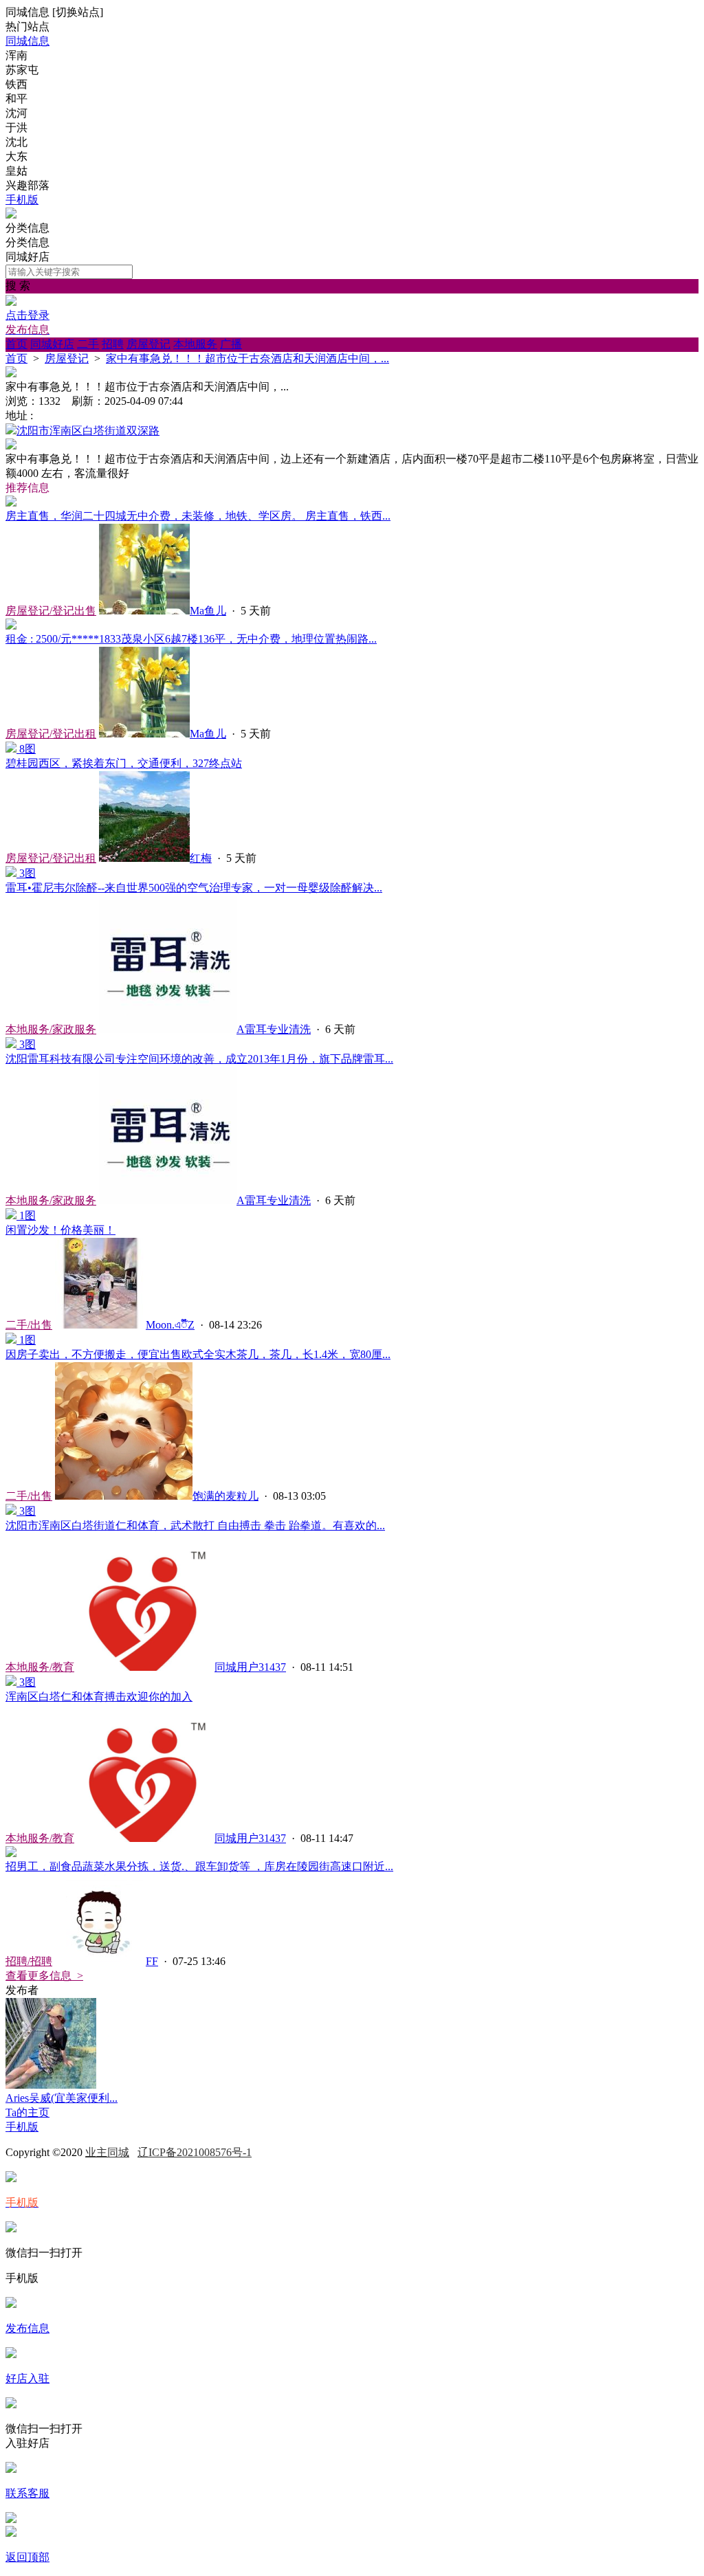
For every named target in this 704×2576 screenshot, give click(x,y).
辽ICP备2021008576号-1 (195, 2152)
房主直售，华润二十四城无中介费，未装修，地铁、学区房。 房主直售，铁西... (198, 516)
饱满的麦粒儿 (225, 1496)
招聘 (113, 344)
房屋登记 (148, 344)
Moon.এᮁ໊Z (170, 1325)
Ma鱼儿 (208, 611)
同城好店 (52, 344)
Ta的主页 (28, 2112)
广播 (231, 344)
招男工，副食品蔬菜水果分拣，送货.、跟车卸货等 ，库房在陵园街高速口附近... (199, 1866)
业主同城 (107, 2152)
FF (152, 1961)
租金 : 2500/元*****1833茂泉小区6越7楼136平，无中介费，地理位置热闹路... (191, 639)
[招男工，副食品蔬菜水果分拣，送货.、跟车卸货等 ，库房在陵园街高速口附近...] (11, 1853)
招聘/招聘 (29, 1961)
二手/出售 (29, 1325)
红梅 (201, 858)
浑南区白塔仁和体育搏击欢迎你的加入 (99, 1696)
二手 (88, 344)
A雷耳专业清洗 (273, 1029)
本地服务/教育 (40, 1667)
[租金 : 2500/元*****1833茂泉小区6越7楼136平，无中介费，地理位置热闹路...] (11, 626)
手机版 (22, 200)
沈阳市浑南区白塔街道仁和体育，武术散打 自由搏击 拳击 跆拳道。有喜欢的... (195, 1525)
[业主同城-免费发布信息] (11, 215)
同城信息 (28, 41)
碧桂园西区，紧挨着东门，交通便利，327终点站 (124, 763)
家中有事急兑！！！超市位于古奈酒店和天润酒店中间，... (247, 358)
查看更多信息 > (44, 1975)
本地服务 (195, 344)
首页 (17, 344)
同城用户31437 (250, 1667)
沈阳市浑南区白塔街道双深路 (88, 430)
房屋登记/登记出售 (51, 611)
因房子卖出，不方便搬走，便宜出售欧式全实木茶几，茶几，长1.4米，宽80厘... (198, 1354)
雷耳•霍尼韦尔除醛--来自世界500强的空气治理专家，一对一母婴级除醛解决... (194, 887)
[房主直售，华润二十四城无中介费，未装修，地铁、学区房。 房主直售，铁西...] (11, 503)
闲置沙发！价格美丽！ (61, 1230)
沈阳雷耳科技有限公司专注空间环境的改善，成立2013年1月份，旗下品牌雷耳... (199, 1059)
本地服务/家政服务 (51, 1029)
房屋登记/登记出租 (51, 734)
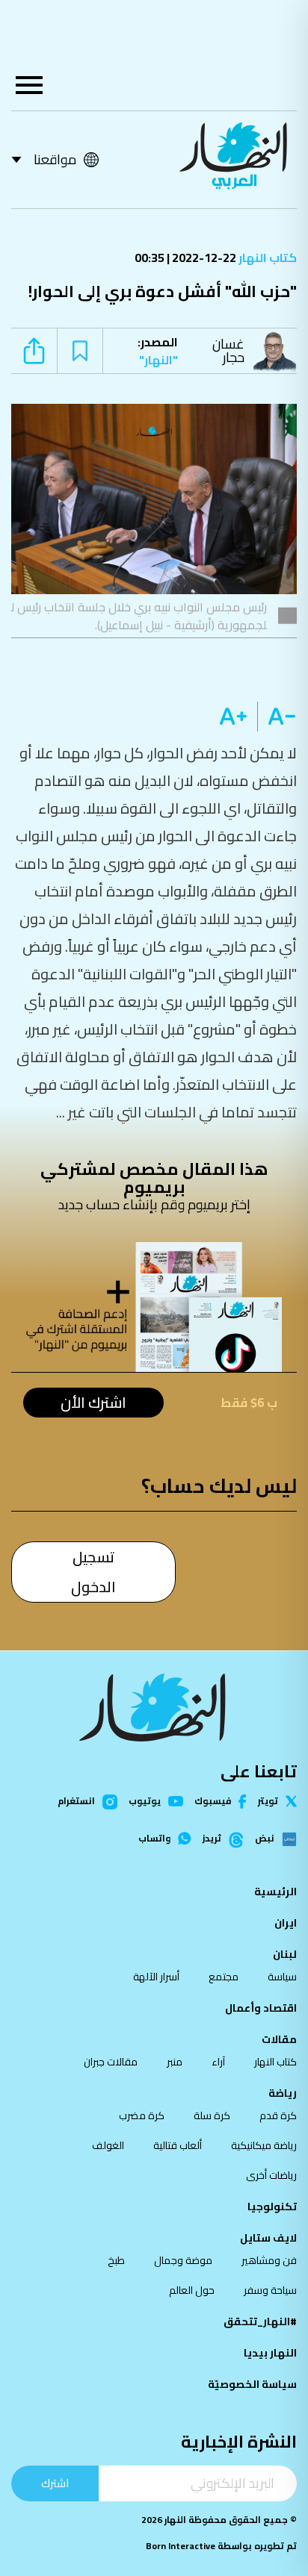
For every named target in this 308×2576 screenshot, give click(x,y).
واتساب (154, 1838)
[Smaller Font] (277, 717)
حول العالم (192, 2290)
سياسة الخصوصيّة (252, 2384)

+ + +

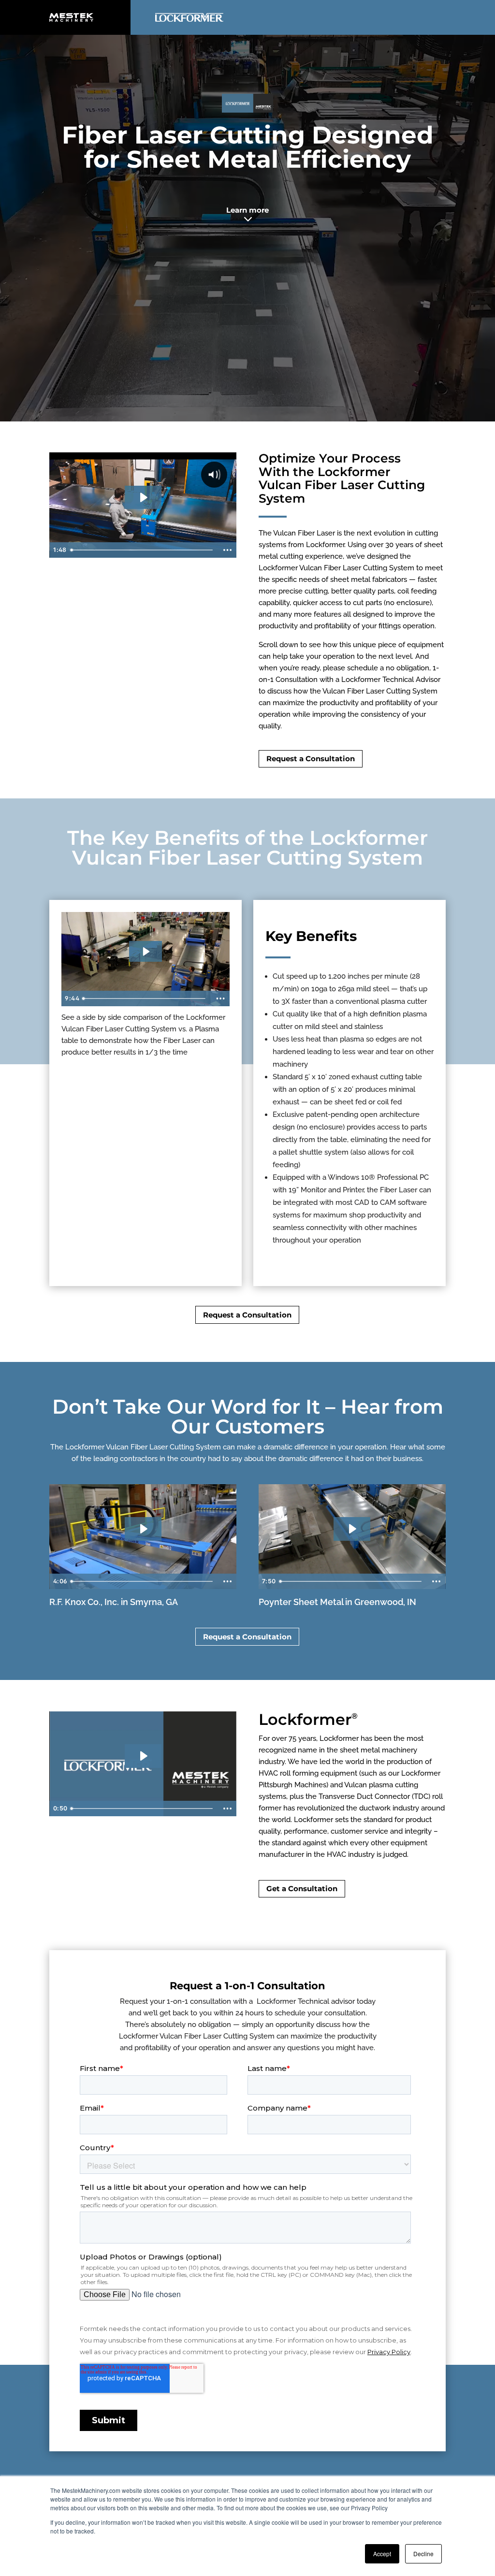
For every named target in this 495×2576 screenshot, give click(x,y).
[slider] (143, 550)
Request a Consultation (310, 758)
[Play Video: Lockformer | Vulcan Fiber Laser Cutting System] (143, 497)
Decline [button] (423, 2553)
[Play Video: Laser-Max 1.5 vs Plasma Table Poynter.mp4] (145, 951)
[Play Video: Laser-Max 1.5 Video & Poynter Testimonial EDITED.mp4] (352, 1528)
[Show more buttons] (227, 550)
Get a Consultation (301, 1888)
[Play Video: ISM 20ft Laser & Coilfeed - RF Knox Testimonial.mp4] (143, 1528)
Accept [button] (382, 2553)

+ + +

• **What the task requires**
Beginning with the line above that contains "For every named target in this 704×2576", copy each line exactly up to and including the line that contains "沈阳市浑南区白塔街道仁和体育，武术散打 自由搏击 拳击", and go no further.

• **Exercise result**
For every named target in this 704×2576 screenshot, give click(x,y).
辽ICP备2021008576号-1 (195, 2152)
房主直售，华润二十四城无中介费，未装修，地铁、学区房。 房主直售，铁西... (198, 516)
饱满的麦粒儿 (225, 1496)
招聘 (113, 344)
房屋登记 (148, 344)
Moon.এᮁ໊Z (170, 1325)
Ma鱼儿 (208, 611)
同城好店 (52, 344)
Ta的主页 (28, 2112)
广播 (231, 344)
招男工，副食品蔬菜水果分拣，送货.、跟车卸货等 ，库房在陵园街高速口附近... (199, 1866)
业主同城 (107, 2152)
FF (152, 1961)
租金 : 2500/元*****1833茂泉小区6越7楼136平，无中介费，地理位置热闹路... (191, 639)
[招男工，副食品蔬菜水果分拣，送货.、跟车卸货等 ，库房在陵园街高速口附近...] (11, 1853)
招聘/招聘 (29, 1961)
二手/出售 (29, 1325)
红梅 (201, 858)
浑南区白塔仁和体育搏击欢迎你的加入 (99, 1696)
二手 (88, 344)
A雷耳专业清洗 (273, 1029)
本地服务/教育 (40, 1667)
[租金 : 2500/元*****1833茂泉小区6越7楼136平，无中介费，地理位置热闹路...] (11, 626)
手机版 (22, 200)
沈阳市浑南区白塔街道仁和体育，武术散打 自由搏击 拳击 跆拳道。有喜欢的... (195, 1525)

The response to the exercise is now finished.